=== Supplied records ===
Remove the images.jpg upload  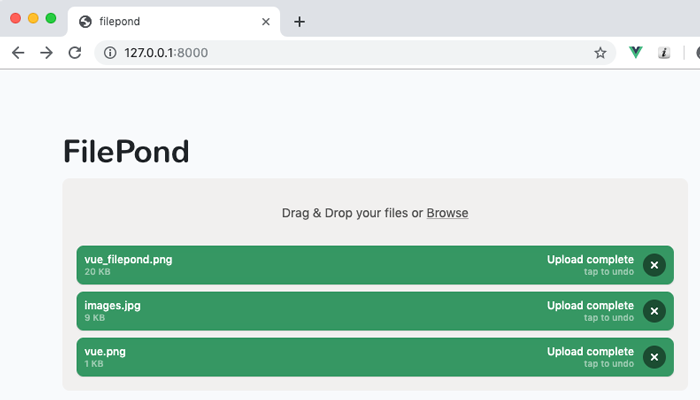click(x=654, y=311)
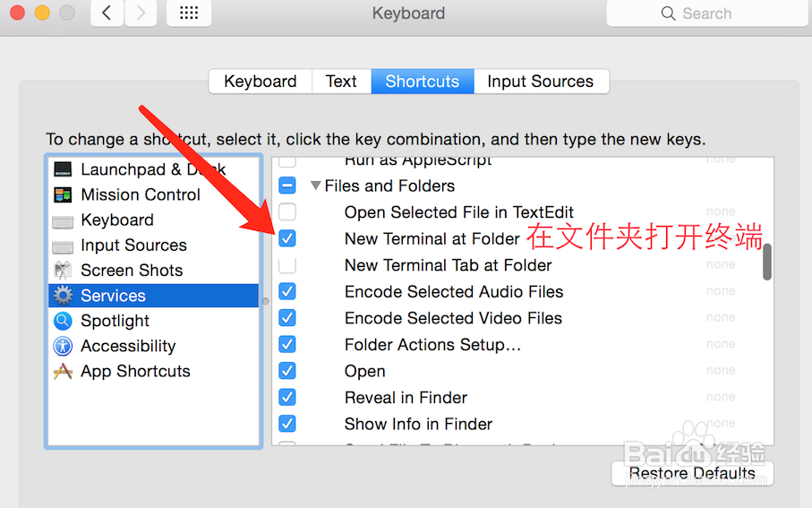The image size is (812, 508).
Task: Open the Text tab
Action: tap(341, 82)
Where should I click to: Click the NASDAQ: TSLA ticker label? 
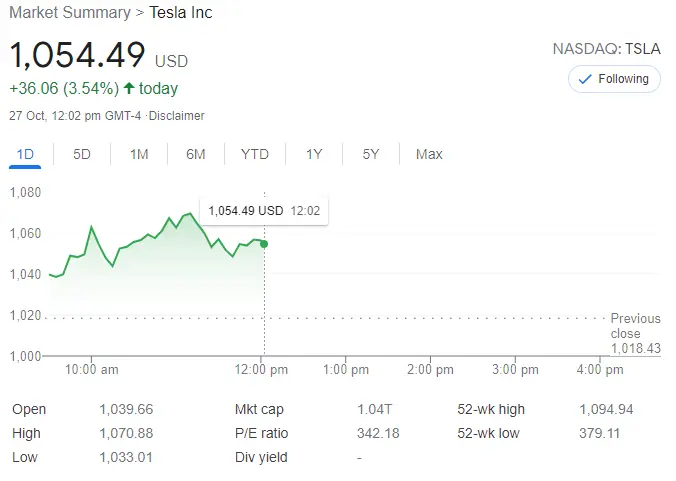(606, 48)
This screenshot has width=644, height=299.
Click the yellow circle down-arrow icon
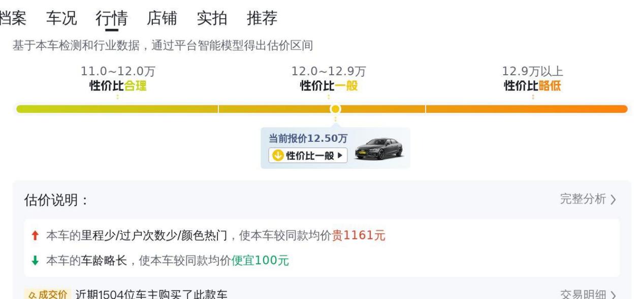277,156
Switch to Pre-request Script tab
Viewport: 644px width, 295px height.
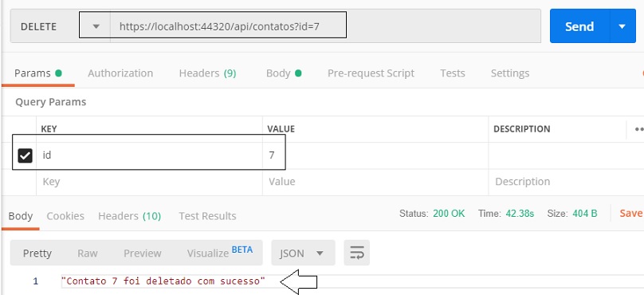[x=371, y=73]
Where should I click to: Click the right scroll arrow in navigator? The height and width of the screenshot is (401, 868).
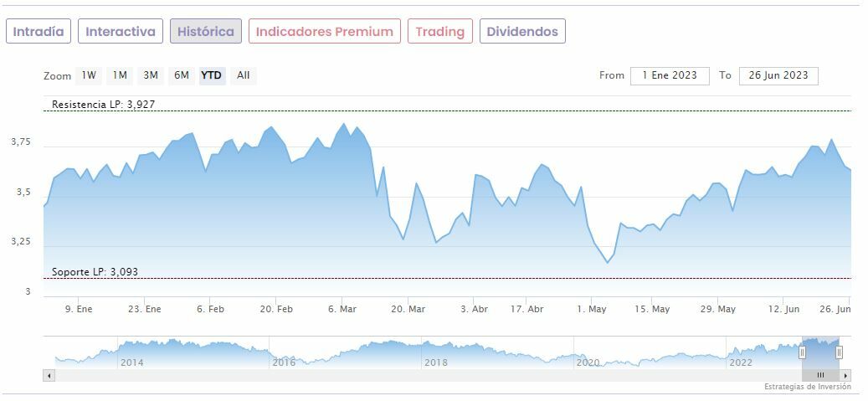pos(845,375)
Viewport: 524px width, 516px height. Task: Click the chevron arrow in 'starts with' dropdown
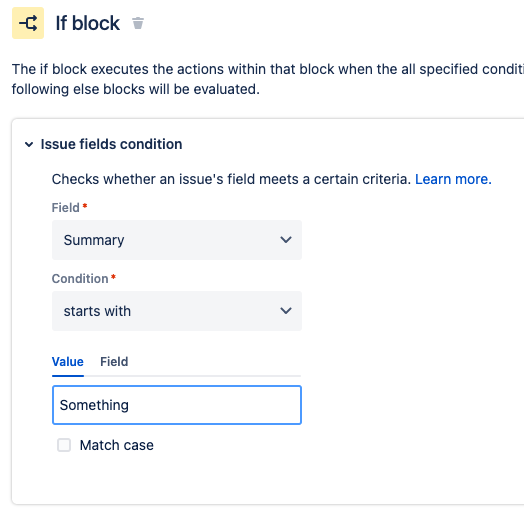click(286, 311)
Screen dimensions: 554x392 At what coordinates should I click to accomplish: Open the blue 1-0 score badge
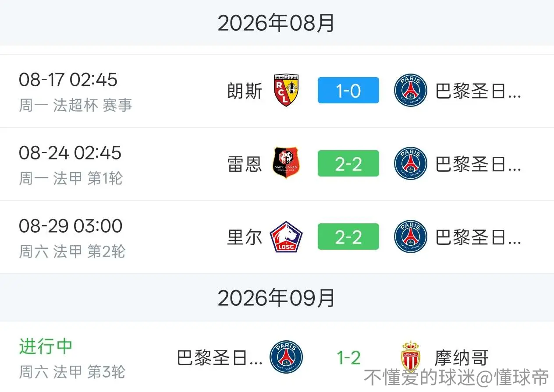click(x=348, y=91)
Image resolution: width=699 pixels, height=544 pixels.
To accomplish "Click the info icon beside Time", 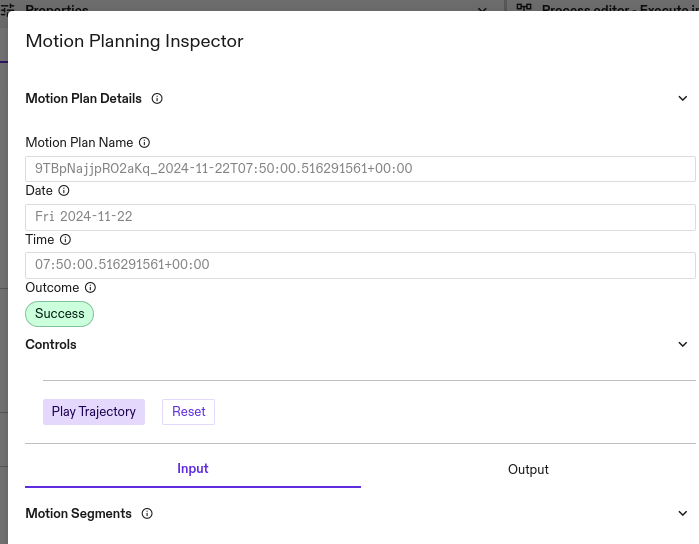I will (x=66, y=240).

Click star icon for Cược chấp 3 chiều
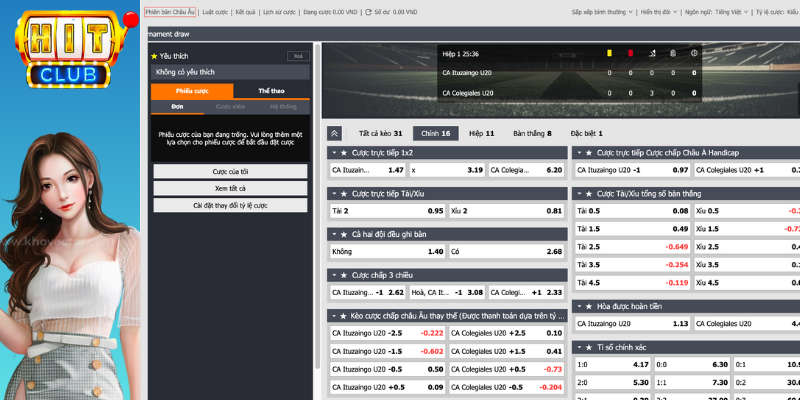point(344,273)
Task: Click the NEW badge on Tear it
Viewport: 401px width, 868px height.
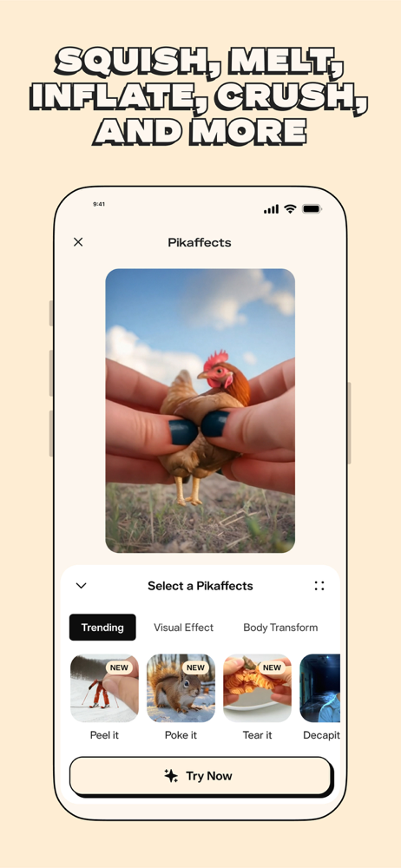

--

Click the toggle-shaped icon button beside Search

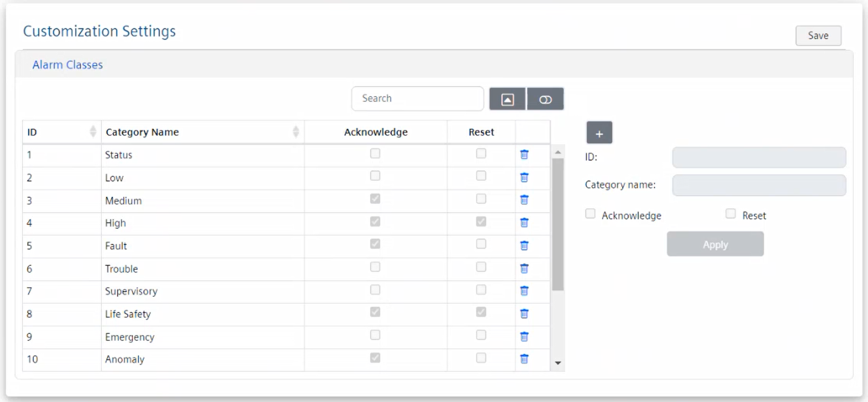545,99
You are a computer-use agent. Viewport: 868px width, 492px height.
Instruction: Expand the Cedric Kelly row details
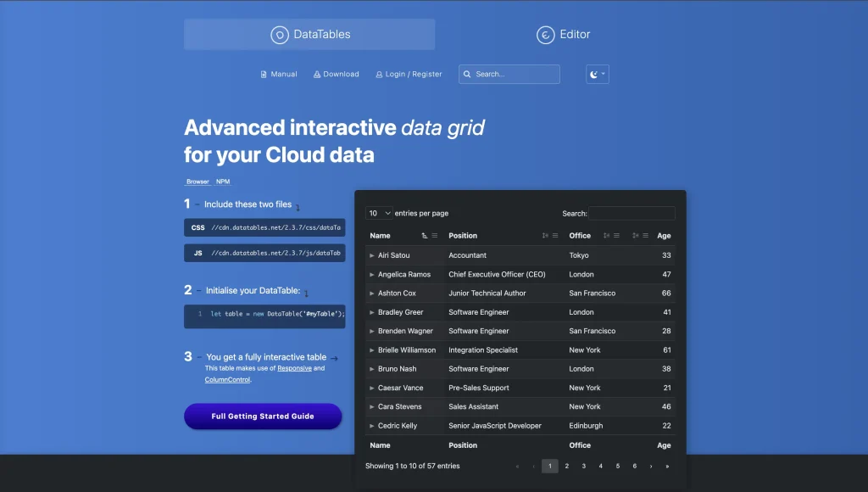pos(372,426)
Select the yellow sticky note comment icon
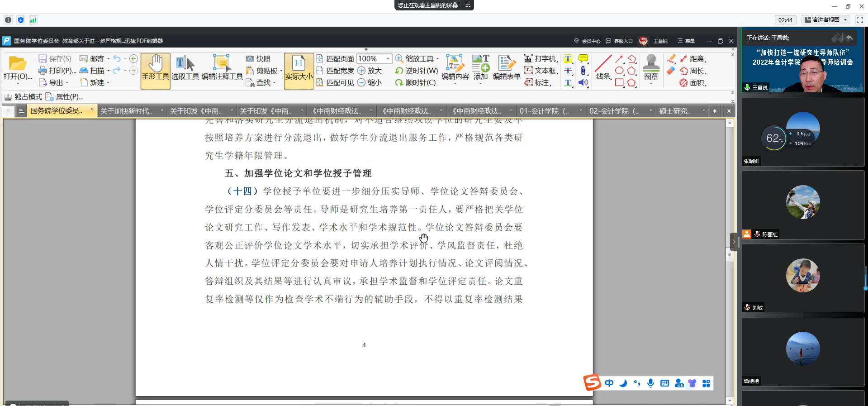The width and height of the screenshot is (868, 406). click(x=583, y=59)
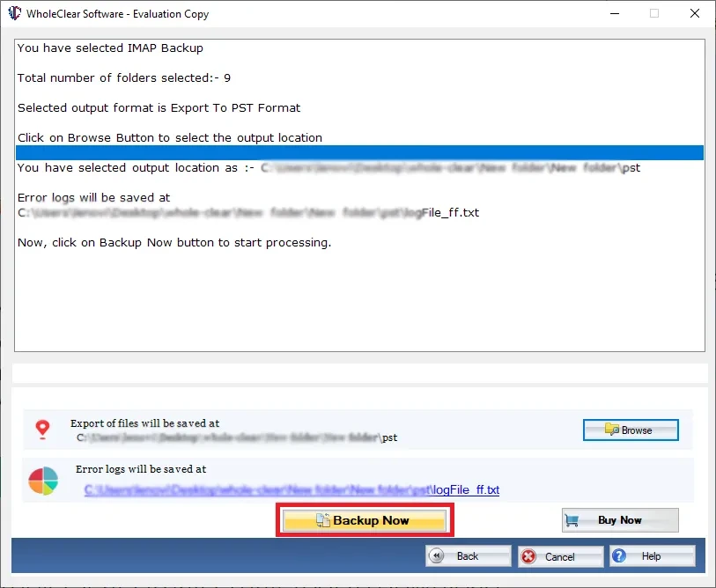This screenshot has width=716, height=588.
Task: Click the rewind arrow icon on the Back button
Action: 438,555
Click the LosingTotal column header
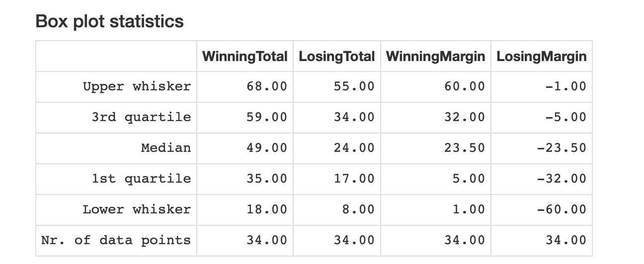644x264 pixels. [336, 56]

=== Exercise directions ===
In the records above, copy exactly everything from the line that has "Click star icon for Cược chấp 3 chiều" down to the line that has "Viewport: 401px width, 868px height.", both ends included, and leave out the pictures.

=== Answer box ===
Click star icon for Cược chấp 3 chiều
point(344,273)
Task: Click the NEW badge on Tear it
Viewport: 401px width, 868px height.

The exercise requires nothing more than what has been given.